* TASK DIRECTIONS: Return, exactly and in full, the lines of the records below starting at the one with "RECONCILING EVIDENTIALISM AND" and ending at the one with "Aristotle and the", and no other lines.

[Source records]
+++
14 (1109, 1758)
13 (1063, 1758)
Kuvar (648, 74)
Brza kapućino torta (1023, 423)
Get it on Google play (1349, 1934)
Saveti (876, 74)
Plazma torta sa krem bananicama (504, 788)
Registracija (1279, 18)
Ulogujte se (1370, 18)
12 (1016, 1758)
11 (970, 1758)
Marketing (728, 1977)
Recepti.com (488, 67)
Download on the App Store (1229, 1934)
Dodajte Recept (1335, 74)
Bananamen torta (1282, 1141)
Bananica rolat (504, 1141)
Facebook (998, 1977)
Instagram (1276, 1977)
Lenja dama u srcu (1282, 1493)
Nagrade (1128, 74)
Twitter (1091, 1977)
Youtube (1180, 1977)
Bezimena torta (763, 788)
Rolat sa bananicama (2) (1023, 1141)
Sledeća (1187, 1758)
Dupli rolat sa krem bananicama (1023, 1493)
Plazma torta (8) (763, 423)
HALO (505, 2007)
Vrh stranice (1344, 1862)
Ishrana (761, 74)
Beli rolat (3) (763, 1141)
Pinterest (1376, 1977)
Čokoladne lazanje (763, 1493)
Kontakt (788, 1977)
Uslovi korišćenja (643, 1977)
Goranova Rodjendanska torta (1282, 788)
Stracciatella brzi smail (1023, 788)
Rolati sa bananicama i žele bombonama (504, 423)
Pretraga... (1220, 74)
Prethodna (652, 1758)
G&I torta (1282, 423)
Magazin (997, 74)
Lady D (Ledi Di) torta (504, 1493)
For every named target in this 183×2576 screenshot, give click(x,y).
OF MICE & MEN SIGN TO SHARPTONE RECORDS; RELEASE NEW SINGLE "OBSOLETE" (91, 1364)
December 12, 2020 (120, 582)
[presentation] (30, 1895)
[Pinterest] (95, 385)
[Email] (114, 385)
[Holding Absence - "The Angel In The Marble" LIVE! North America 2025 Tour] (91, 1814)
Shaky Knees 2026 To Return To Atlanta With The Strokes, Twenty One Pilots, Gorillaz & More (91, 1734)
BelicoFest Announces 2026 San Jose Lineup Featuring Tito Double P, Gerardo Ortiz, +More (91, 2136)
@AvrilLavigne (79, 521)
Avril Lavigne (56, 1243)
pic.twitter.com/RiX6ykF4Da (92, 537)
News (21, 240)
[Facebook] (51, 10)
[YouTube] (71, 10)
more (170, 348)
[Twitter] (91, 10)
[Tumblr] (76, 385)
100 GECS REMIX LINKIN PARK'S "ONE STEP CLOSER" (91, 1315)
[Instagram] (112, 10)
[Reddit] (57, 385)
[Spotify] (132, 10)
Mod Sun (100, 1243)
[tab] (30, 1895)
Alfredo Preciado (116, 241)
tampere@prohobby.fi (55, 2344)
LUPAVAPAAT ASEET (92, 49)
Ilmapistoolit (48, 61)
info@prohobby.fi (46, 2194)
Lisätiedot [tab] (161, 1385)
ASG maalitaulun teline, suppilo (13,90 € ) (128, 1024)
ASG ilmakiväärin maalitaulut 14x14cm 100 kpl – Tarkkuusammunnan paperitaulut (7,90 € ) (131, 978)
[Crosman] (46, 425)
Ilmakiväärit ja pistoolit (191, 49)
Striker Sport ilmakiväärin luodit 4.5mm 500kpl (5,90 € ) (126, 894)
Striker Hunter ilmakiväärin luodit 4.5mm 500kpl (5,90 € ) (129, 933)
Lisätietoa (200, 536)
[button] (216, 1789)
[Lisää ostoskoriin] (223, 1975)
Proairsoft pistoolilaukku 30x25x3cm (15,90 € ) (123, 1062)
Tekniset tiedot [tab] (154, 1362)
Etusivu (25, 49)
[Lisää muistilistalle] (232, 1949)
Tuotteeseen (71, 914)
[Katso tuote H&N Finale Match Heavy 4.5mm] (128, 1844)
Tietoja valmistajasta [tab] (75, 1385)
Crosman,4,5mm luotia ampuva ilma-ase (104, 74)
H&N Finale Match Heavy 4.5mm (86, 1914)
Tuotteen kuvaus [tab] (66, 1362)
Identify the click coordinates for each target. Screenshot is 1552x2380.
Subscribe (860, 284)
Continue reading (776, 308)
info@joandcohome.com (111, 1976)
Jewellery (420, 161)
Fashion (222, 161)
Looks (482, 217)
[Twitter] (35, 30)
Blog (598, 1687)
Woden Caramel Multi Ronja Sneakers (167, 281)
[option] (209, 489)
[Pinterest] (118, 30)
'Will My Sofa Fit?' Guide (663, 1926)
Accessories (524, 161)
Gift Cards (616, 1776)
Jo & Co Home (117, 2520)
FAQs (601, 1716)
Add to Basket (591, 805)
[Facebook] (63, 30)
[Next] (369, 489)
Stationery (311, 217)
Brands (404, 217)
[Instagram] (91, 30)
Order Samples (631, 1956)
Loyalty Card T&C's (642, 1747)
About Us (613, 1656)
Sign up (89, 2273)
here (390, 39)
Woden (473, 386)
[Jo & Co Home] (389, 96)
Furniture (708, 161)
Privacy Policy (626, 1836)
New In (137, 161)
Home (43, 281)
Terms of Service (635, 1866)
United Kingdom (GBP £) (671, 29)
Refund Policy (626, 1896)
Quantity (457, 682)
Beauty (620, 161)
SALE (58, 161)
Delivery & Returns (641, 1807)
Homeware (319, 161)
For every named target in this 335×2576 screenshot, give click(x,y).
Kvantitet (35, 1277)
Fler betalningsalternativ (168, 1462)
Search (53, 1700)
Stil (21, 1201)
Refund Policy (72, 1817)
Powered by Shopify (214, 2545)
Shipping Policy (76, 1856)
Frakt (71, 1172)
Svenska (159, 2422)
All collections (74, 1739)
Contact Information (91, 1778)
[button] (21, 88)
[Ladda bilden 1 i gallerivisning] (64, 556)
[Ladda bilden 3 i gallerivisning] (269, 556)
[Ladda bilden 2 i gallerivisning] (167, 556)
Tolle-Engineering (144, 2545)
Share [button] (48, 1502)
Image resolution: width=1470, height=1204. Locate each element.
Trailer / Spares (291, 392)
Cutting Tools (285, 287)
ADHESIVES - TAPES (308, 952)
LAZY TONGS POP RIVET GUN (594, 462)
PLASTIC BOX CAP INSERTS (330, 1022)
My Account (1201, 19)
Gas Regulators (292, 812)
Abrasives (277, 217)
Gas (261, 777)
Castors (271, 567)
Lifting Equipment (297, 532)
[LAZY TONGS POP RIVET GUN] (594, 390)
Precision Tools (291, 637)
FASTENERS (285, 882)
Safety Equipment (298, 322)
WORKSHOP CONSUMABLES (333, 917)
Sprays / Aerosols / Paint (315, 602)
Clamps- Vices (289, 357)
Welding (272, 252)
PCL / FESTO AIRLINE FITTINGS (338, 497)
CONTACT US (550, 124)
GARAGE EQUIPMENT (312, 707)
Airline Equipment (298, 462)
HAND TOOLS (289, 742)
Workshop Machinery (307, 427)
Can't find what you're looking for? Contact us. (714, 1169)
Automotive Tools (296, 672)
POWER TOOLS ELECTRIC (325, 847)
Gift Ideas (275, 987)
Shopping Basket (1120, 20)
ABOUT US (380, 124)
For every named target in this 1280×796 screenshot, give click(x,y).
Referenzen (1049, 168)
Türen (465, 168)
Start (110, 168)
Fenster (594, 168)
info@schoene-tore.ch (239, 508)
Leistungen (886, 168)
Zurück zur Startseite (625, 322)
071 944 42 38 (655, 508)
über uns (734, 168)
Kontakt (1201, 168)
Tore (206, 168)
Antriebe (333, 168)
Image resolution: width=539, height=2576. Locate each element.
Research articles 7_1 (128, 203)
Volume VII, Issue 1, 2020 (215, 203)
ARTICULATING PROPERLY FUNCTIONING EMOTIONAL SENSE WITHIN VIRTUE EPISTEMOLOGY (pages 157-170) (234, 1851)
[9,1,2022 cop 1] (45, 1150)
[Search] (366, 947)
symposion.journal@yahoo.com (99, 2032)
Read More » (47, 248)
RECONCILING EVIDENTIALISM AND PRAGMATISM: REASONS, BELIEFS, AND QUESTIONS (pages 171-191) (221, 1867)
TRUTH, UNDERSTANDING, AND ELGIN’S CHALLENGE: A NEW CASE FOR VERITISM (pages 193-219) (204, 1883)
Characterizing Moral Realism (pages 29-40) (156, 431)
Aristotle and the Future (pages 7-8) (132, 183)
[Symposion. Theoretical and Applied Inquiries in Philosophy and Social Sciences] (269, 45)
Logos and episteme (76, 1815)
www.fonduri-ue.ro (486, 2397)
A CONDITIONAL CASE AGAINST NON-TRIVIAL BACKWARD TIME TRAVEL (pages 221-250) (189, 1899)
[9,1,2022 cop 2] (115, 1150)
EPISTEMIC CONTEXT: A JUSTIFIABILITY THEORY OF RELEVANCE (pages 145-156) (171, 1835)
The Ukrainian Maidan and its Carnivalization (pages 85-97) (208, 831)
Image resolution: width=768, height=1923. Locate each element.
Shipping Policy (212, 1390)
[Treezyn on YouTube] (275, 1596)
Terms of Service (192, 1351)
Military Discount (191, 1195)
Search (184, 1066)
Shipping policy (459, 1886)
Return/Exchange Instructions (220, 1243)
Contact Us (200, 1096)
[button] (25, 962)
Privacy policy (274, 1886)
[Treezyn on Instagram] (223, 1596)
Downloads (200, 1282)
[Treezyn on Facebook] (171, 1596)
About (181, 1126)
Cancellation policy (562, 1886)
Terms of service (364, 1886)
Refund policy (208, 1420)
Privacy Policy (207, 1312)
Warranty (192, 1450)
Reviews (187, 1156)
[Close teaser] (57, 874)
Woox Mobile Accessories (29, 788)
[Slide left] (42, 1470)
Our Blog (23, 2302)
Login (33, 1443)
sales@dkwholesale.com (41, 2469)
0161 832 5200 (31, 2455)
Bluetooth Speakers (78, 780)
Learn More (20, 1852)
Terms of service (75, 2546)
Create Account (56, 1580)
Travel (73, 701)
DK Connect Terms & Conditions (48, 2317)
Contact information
+++
* ANSWER SPACE:
RECONCILING EVIDENTIALISM AND PRAGMATISM: REASONS, BELIEFS, AND QUESTIONS (pages 171-191) (221, 1867)
TRUTH, UNDERSTANDING, AND ELGIN’S CHALLENGE: A NEW CASE FOR VERITISM (pages 193-219) (204, 1883)
Characterizing Moral Realism (pages 29-40) (156, 431)
Aristotle and the Future (pages 7-8) (132, 183)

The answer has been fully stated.